START EXTRACTED ENTRIES
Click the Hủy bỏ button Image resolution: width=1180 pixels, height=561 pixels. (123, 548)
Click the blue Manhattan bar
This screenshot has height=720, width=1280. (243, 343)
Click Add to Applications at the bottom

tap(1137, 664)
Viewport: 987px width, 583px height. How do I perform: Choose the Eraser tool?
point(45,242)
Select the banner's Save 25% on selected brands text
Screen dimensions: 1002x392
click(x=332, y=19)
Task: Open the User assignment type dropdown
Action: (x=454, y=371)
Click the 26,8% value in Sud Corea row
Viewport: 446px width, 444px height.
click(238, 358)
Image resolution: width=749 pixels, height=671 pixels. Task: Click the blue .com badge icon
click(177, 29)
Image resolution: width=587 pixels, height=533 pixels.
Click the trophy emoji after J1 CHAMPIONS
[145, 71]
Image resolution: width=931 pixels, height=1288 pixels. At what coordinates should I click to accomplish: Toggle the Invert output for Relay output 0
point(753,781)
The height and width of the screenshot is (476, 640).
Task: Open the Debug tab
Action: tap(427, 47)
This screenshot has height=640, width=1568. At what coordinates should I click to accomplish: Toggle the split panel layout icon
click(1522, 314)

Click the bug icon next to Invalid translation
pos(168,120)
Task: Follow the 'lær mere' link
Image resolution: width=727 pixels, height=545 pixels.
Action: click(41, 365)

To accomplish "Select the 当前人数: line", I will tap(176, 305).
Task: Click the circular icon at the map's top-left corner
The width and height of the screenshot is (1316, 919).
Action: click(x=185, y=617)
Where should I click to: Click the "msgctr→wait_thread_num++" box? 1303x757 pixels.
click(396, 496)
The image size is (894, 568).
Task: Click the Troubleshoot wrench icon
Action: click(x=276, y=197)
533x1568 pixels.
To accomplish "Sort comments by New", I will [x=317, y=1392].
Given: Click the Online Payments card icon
END EXTRACTED ENTRIES
### EXERCISE
Find every line in the records above that contains the word "will", and copy each one.

### ANSWER TO THIS EXERCISE
To accomplish "Select the 当前人数: line", I will tap(176, 305).
To accomplish "Sort comments by New", I will [x=317, y=1392].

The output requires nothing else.